What the task requires. Copy out each line below in which the string "This" appears.

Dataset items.

- - - - - - -

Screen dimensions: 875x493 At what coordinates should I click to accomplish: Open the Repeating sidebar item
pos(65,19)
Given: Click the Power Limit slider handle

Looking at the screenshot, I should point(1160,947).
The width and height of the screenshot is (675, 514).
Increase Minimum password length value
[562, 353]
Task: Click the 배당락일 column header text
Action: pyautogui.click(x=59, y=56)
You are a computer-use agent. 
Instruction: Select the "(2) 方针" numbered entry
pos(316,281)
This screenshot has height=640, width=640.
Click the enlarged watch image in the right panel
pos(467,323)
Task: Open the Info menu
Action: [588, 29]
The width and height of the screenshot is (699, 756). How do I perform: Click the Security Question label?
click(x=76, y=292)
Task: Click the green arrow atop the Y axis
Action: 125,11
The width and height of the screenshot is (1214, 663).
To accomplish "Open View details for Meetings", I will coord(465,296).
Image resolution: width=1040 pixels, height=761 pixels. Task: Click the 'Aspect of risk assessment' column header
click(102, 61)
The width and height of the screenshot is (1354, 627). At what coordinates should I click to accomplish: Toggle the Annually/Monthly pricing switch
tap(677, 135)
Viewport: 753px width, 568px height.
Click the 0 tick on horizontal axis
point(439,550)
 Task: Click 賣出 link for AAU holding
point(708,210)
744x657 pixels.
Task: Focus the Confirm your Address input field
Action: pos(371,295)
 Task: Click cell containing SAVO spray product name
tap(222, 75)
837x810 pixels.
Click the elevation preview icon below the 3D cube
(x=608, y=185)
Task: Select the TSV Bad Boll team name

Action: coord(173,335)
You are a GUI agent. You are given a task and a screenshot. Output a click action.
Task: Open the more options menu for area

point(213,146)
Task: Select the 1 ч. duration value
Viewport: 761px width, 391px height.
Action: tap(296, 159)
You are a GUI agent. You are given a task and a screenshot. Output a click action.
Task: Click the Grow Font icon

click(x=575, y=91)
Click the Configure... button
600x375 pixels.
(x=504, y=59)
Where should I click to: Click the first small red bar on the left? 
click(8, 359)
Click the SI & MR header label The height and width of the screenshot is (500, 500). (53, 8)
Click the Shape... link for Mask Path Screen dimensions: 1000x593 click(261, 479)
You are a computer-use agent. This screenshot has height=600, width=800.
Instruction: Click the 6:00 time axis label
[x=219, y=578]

- - - - - - -

Completed task.
This screenshot has height=640, width=640.
You are a computer-use agent. This screenshot has height=600, width=800.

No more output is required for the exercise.